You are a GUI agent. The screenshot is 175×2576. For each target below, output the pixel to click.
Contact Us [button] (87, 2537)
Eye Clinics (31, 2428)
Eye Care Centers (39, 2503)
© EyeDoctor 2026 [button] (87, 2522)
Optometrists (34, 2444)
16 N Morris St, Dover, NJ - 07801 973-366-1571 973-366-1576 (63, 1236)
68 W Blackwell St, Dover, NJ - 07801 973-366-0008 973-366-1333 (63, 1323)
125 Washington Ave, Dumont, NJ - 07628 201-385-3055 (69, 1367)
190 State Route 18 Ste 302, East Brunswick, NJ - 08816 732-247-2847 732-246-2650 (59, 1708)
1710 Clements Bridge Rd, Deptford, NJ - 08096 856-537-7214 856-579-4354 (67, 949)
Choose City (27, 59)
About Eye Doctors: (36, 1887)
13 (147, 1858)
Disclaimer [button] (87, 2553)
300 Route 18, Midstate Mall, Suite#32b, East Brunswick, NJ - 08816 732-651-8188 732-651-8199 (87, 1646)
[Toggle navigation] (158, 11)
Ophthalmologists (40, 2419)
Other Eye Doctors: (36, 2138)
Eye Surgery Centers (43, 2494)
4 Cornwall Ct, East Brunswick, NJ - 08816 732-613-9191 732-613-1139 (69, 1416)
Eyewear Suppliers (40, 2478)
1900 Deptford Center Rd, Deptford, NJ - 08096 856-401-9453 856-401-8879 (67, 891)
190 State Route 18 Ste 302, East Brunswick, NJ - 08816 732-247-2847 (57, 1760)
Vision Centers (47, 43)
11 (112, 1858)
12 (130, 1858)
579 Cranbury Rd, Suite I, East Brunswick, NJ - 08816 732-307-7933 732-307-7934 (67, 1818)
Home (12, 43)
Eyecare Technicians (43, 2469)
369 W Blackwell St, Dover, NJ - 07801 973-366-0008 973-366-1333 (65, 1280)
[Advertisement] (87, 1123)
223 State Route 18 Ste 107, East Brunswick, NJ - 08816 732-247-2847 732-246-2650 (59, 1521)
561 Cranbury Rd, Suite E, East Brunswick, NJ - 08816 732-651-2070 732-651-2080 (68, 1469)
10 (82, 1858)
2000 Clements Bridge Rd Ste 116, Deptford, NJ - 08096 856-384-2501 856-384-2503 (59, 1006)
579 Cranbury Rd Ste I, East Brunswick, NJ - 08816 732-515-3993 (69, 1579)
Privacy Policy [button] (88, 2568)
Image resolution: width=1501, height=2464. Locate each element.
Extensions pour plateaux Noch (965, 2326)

#### [EXERCISE REQUIREMENTS]
Exactly as given, repeat each line above.

#### [YOUR RESPONSE]
You are a GUI agent. The screenshot is 175×2576. For each target below, output the pixel to click.
Contact Us [button] (87, 2537)
Eye Clinics (31, 2428)
Eye Care Centers (39, 2503)
© EyeDoctor 2026 [button] (87, 2522)
Optometrists (34, 2444)
16 N Morris St, Dover, NJ - 07801 973-366-1571 973-366-1576 (63, 1236)
68 W Blackwell St, Dover, NJ - 07801 973-366-0008 973-366-1333 (63, 1323)
125 Washington Ave, Dumont, NJ - 07628 201-385-3055 (69, 1367)
190 State Route 18 Ste 302, East Brunswick, NJ - 08816 732-247-2847 732-246-2650 (59, 1708)
1710 Clements Bridge Rd, Deptford, NJ - 08096 856-537-7214 856-579-4354 (67, 949)
Choose City (27, 59)
About Eye Doctors: (36, 1887)
13 (147, 1858)
Disclaimer [button] (87, 2553)
300 Route 18, Midstate Mall, Suite#32b, East Brunswick, NJ - 08816 732-651-8188 732-651-8199 (87, 1646)
[Toggle navigation] (158, 11)
Ophthalmologists (40, 2419)
Other Eye Doctors: (36, 2138)
Eye Surgery Centers (43, 2494)
4 Cornwall Ct, East Brunswick, NJ - 08816 732-613-9191 732-613-1139 (69, 1416)
Eyewear Suppliers (40, 2478)
1900 Deptford Center Rd, Deptford, NJ - 08096 856-401-9453 856-401-8879 (67, 891)
190 State Route 18 Ste 302, East Brunswick, NJ - 08816 732-247-2847 (57, 1760)
Vision Centers (47, 43)
11 (112, 1858)
12 (130, 1858)
579 Cranbury Rd, Suite I, East Brunswick, NJ - 08816 732-307-7933 732-307-7934 (67, 1818)
Home (12, 43)
Eyecare Technicians (43, 2469)
369 W Blackwell St, Dover, NJ - 07801 973-366-0008 973-366-1333 (65, 1280)
[Advertisement] (87, 1123)
223 State Route 18 Ste 107, East Brunswick, NJ - 08816 732-247-2847 732-246-2650 (59, 1521)
561 Cranbury Rd, Suite E, East Brunswick, NJ - 08816 732-651-2070 732-651-2080 (68, 1469)
10 (82, 1858)
2000 Clements Bridge Rd Ste 116, Deptford, NJ - 08096 856-384-2501 856-384-2503 (59, 1006)
579 Cranbury Rd Ste I, East Brunswick, NJ - 08816 732-515-3993 (69, 1579)
Privacy Policy [button] (88, 2568)
Image resolution: width=1501, height=2464. Locate each element.
Extensions pour plateaux Noch (965, 2326)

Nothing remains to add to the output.